Pierre Boulez con la Orquesta de la Academia del Festival de Lucerna. © F. de Lucerna
En las diferentes programaciones –a veces incoherentes –podemos observar hasta qué punto tal o cual sociedad ama y entiende realmente lo que significa el arte musical, pero ante todo, un festival adquiere renombre internacional y alcanza una importancia en el porvenir cuando los responsables llegan a la conclusión que la música contemporánea ha de tener tanta presencia o más, que la romántica o la clásica. Y Michael Haefliger, director del Festival de Lucerna, esto lo tiene muy claro.
Si contamos una a una las obras pertenecientes a los compositores vivos que se han interpretado durante este verano en los diversos escenarios de la ciudad suiza, observaremos que superan las setenta, sí, efectivamente, lo han leído bien, más de setenta, y en la mayoría de conciertos el papel estaba completamente vendido.
Dieter Ammann (1962) ha sido este año el agraciado compositor residente (¿Cuándo aparecerá este imprescindible cargo en los festivales de Santander, Granada, San Sebastián, Canarias…?), Pierre Boulez, como los últimos años, ha coordinado y dirigido la Orquesta de la Academia, decenas y decenas de jóvenes intérpretes han escuchado los consejos del octogenario maestro para alcanzar un nivel óptimo en la interpretación de la música de nuestros días, miles de personas han escuchado las nuevas tendencias imaginadas por Michael Jarrell, Avner Dorman, Brice Pauset, Michael Obst, Rebecca Saunders, Gérard Pesson o Philippe Fénelon entre otros, y un séquito de periodistas hemos asistido y nos hemos rendido, una y otra vez, al ideal en cuanto organización y concepto.
El KKL (Kultur und Kongresszentrum Luzern), extraordinario edificio diseñado por el arquitecto Jean Nouvel y acondicionado acústicamente por el desaparecido Russell Johnson, es, sin querer exagerar, el mejor auditorio del planeta, y esto es algo muy significativo para una ciudad de tan sólo 75.000 habitantes en la que cada uno de ellos, muestra sin reparo alguno, un respeto absoluto al acto de la creación musical.

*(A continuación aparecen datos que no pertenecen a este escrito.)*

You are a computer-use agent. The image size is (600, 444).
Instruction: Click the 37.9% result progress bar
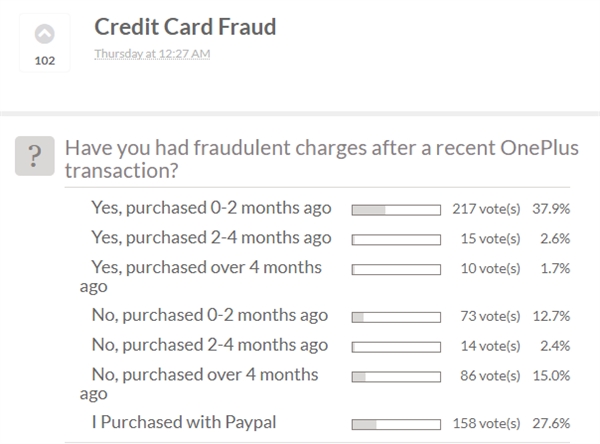tap(396, 209)
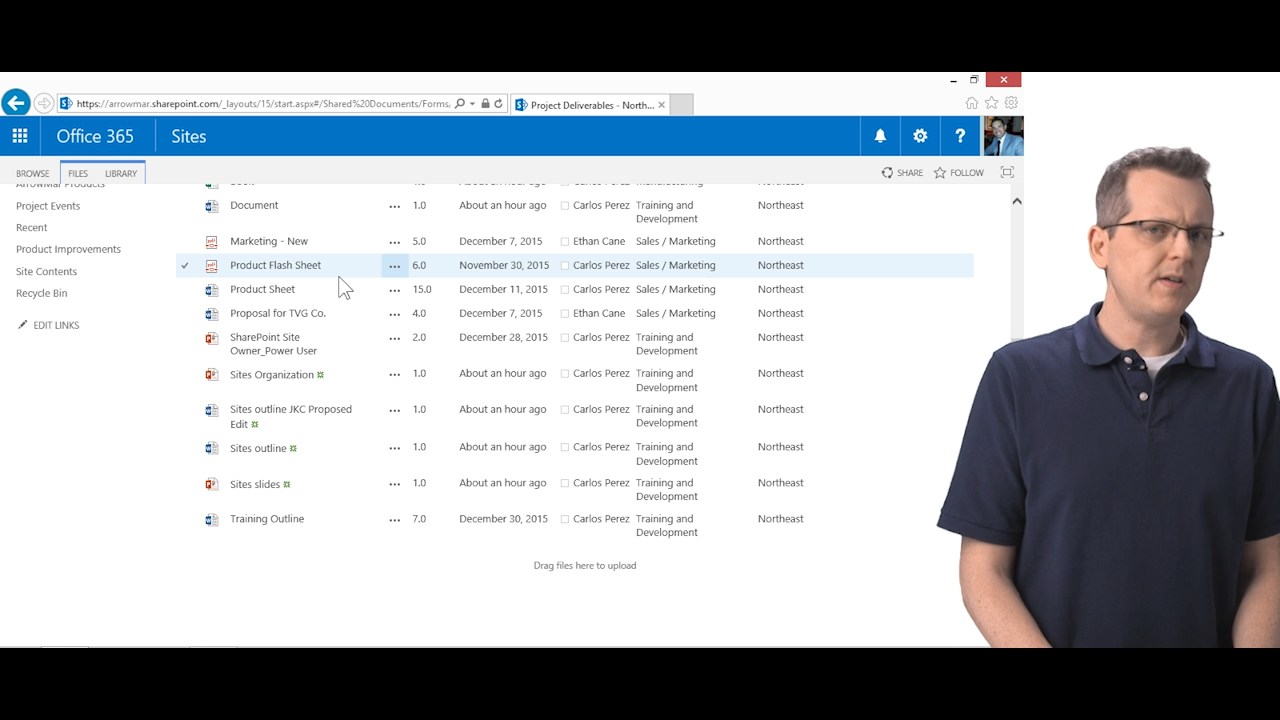Click the focus on content icon
Viewport: 1280px width, 720px height.
(1007, 173)
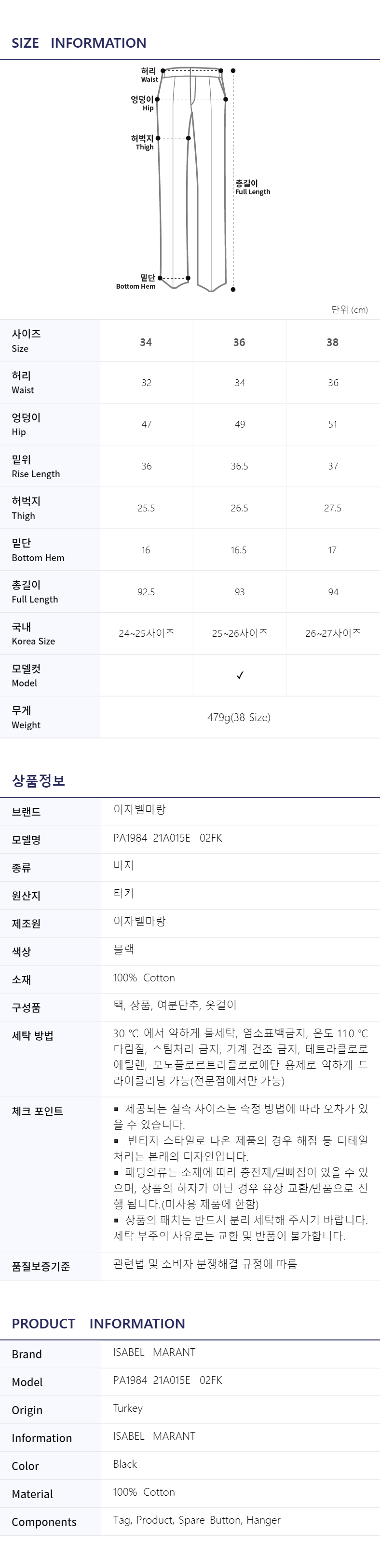Screen dimensions: 380x1568
Task: Click the checkmark in the Model row
Action: click(240, 675)
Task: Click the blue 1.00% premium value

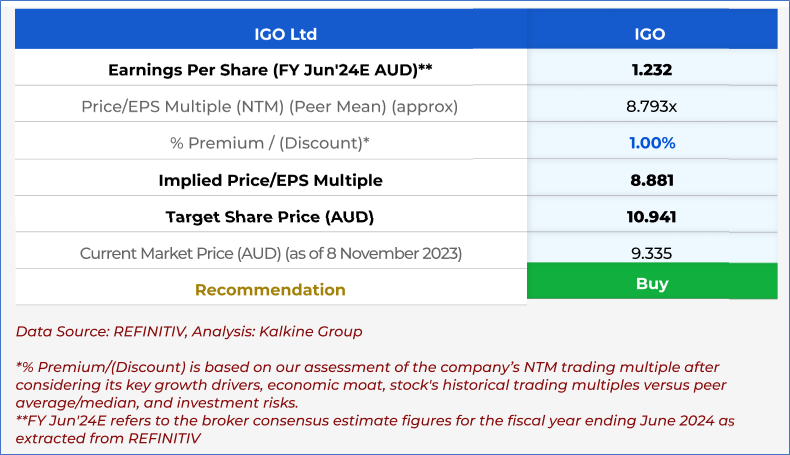Action: pos(651,143)
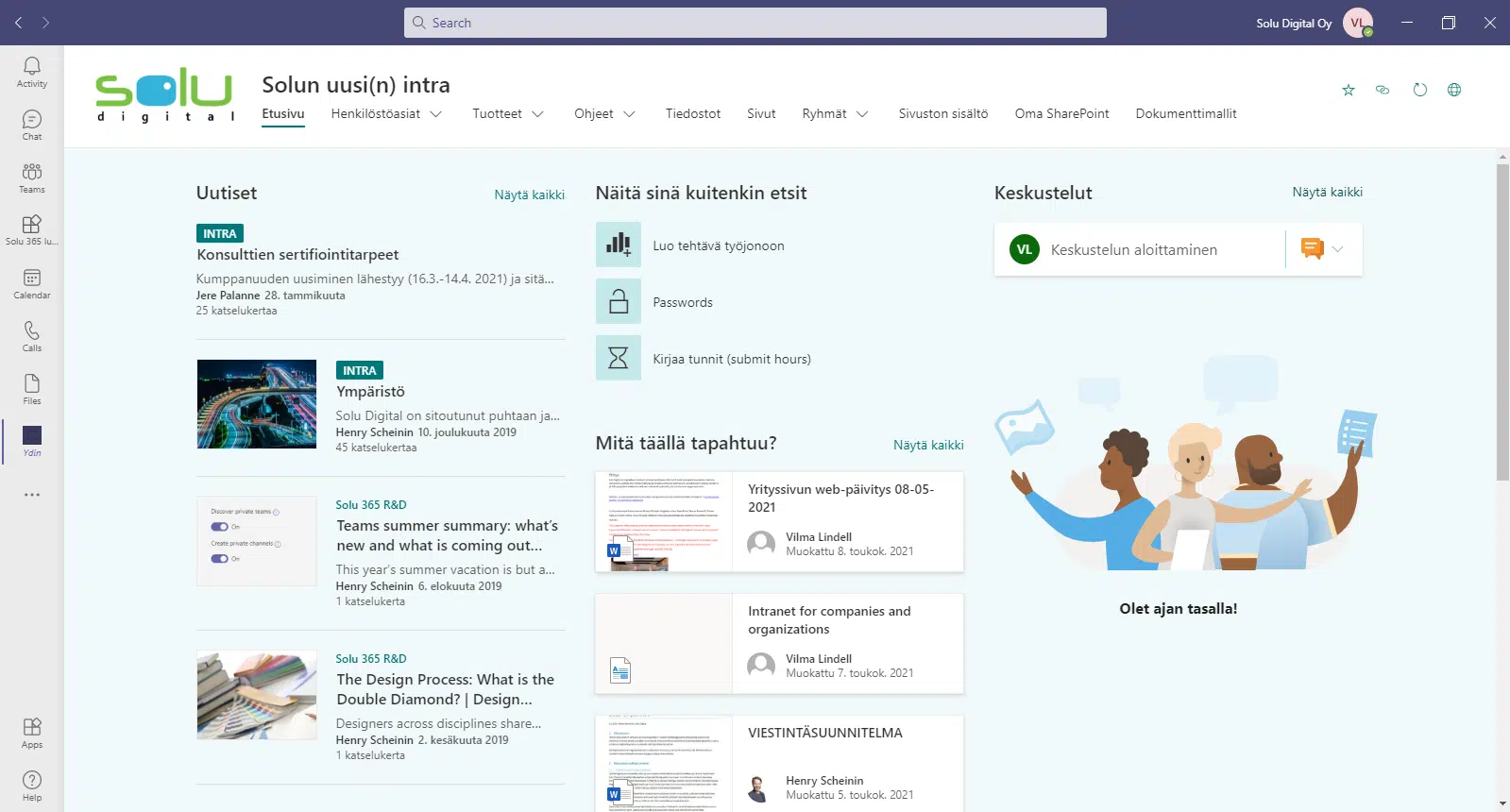Screen dimensions: 1510x812
Task: Open conversation type dropdown chevron
Action: click(1337, 249)
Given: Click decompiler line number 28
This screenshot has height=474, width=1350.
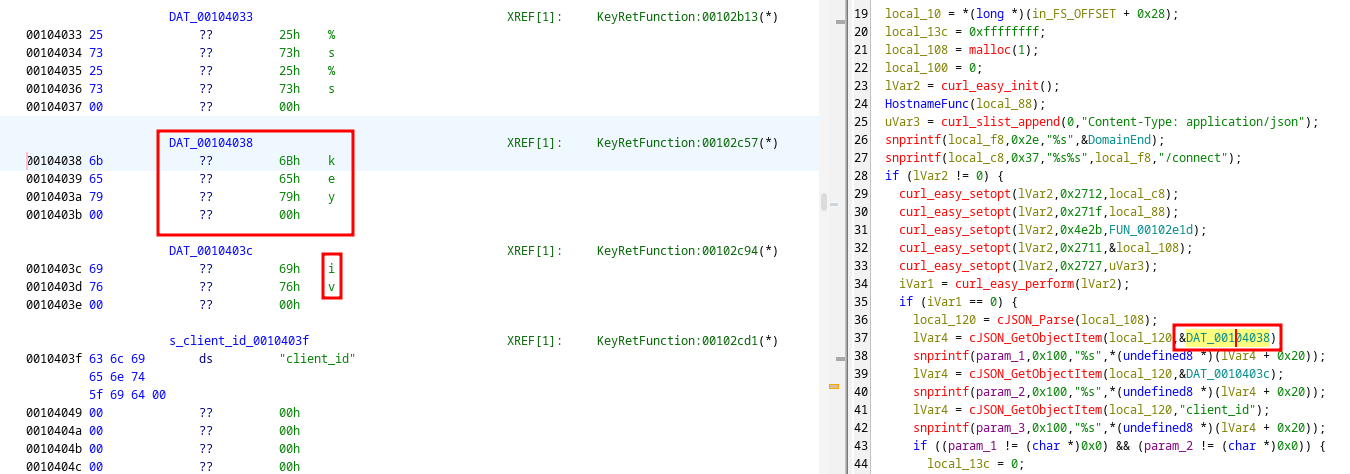Looking at the screenshot, I should coord(860,176).
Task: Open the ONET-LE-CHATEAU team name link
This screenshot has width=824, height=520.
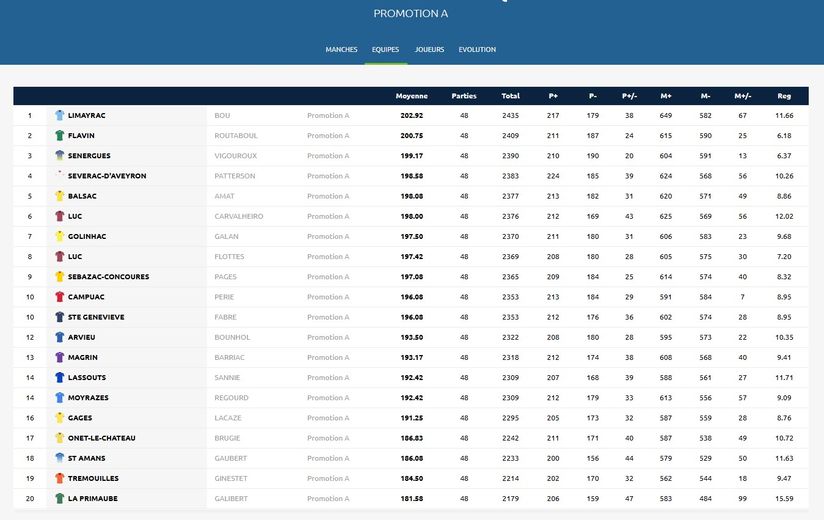Action: [x=101, y=438]
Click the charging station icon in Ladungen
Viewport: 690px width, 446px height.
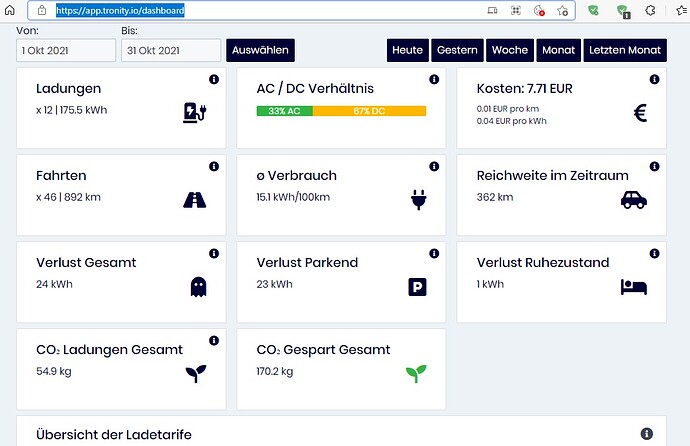coord(195,112)
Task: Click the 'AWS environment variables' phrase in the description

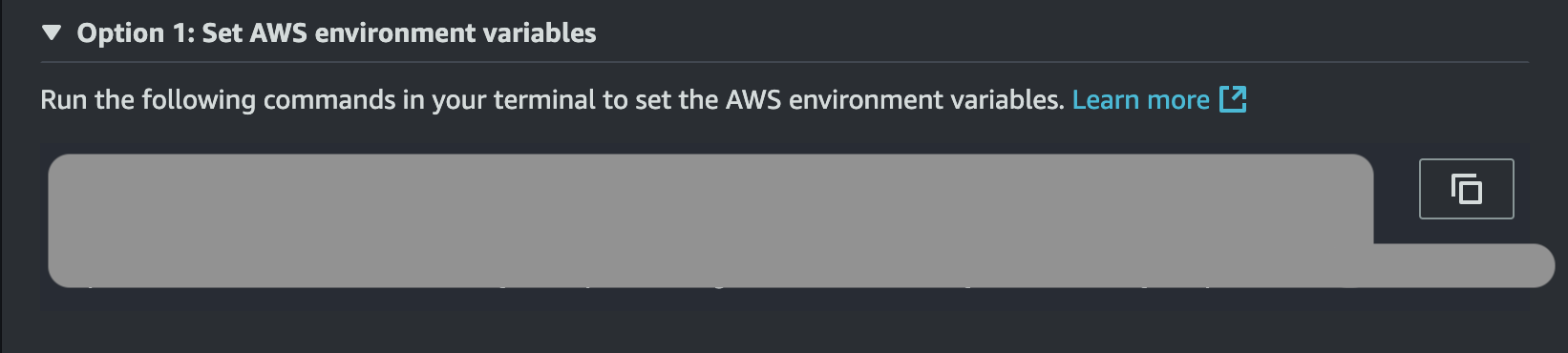Action: click(892, 100)
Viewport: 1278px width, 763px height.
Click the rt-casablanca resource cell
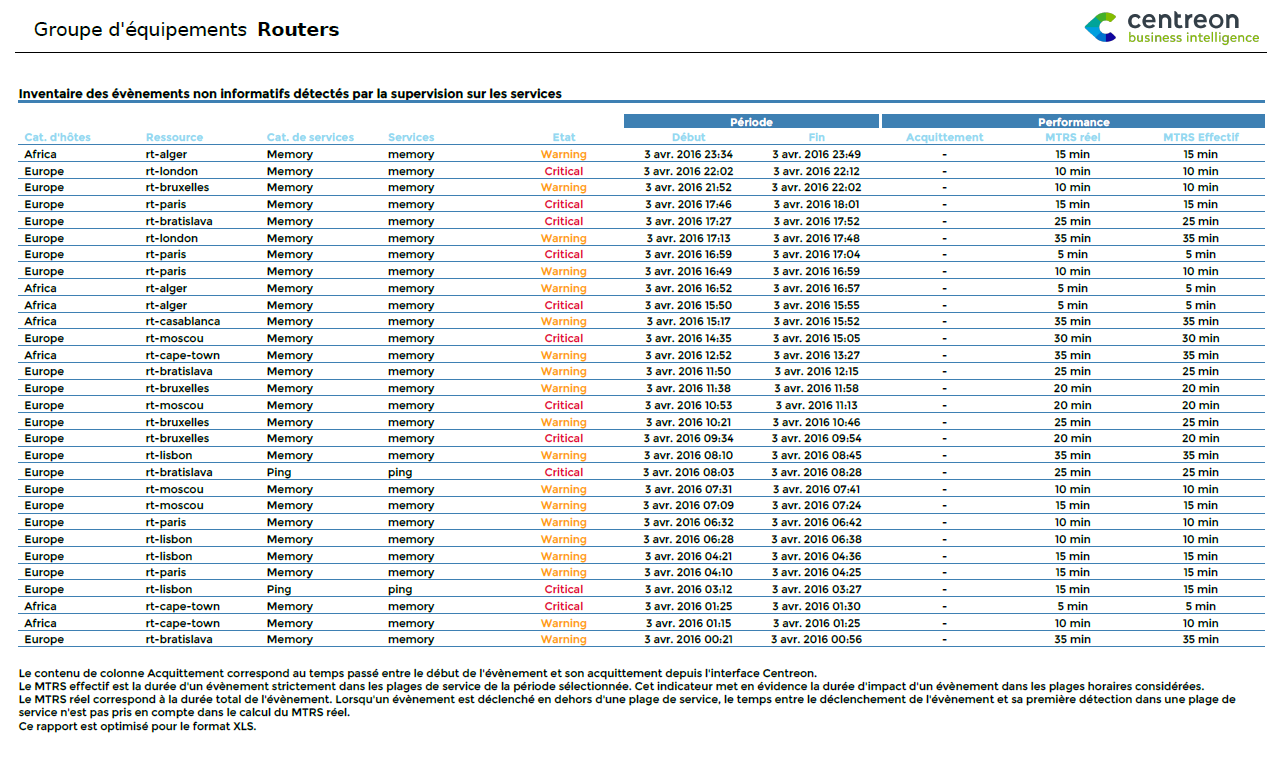pyautogui.click(x=183, y=322)
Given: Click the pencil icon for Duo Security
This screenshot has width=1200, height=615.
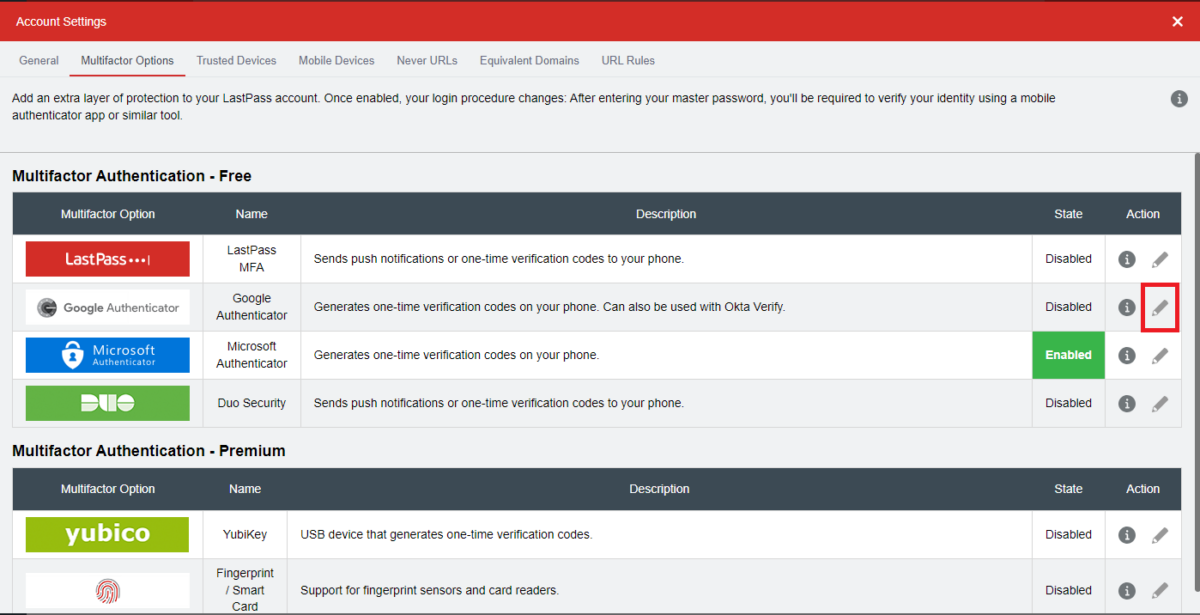Looking at the screenshot, I should (1160, 403).
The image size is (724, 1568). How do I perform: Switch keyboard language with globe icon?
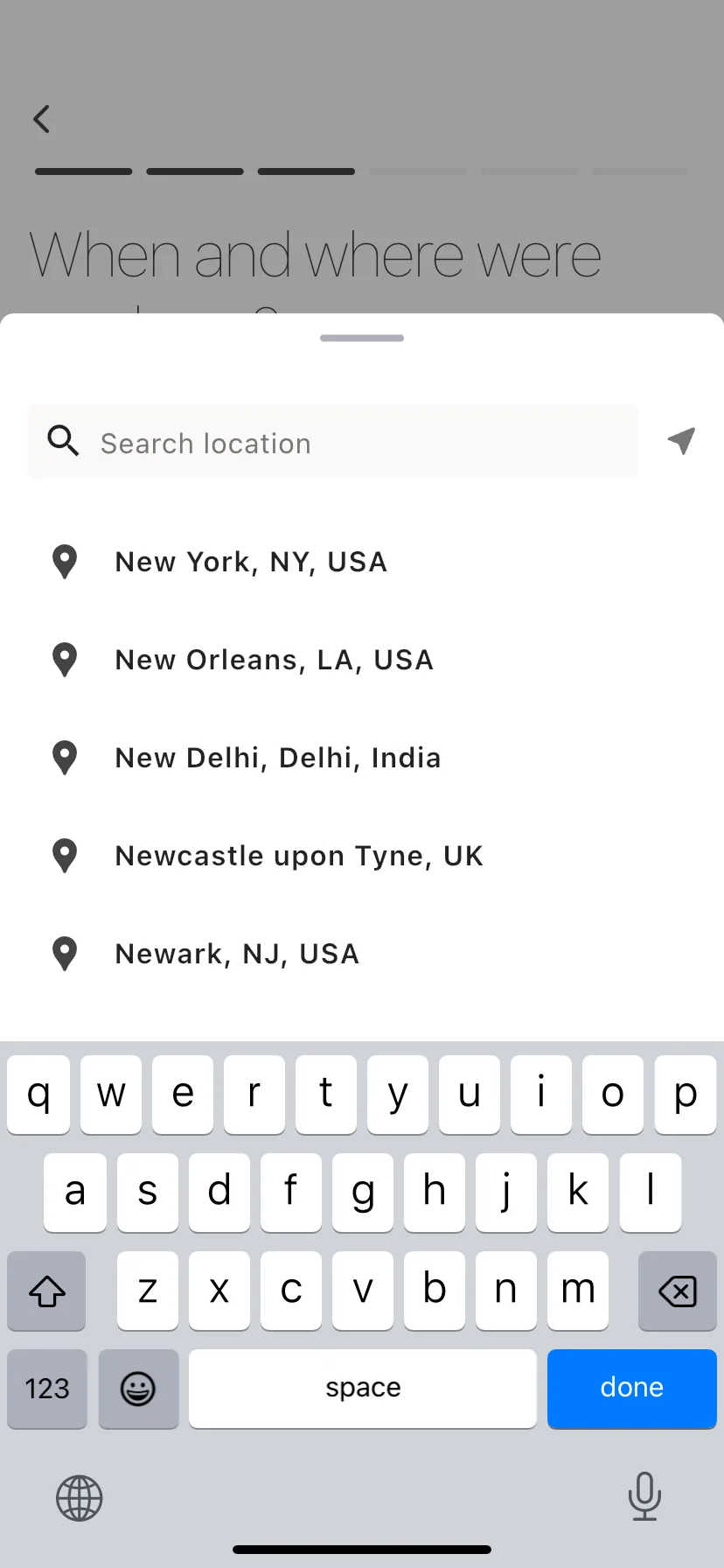point(80,1498)
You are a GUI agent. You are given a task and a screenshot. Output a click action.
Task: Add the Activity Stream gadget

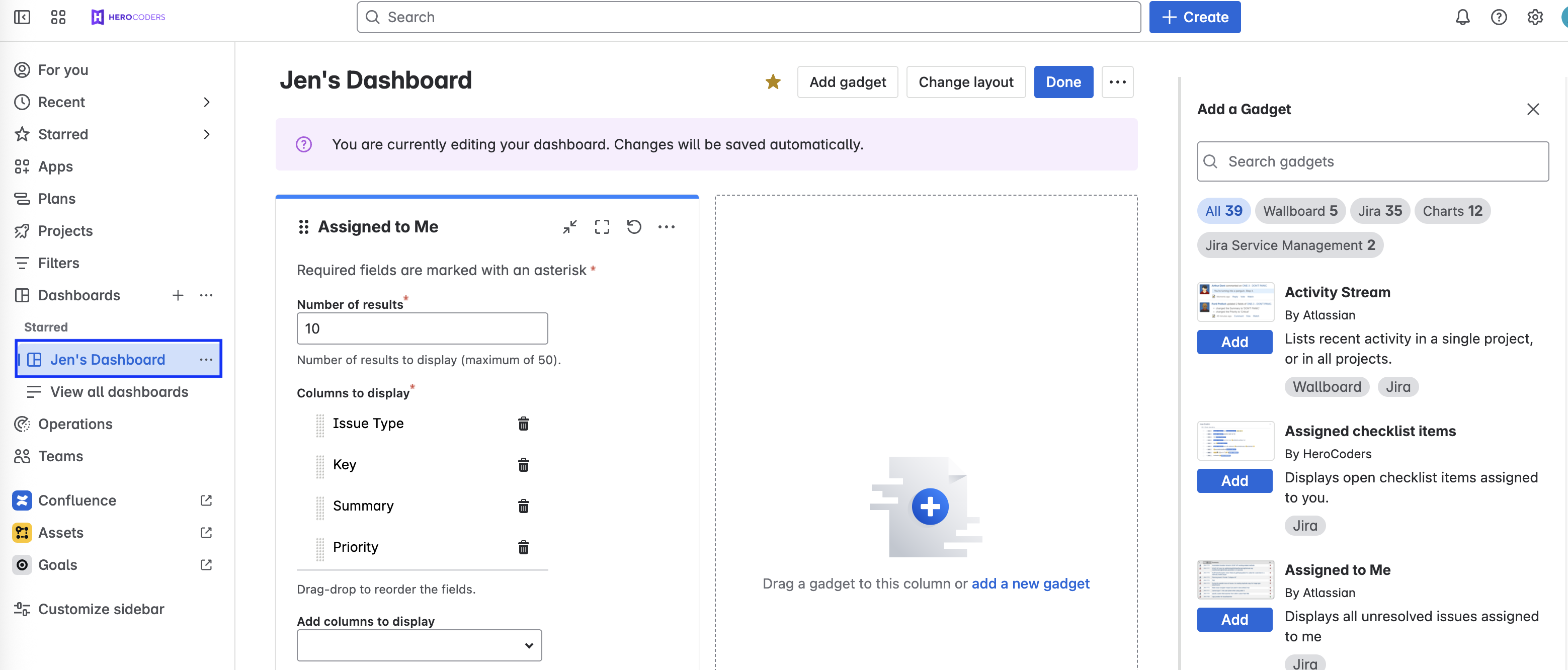pos(1234,342)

Por cierto, se me olvidaba, Claudio Abbado dirigió la Novena de Mahler. Cuando terminó la obra el público se mantuvo en silencio absoluto durante tres minutos. Luego aplaudieron durante quince. Fue una experiencia mágica, única, reveladora, mística, incluso iniciática. El año que viene más, pero no mejor. Es imposible superar la perfección.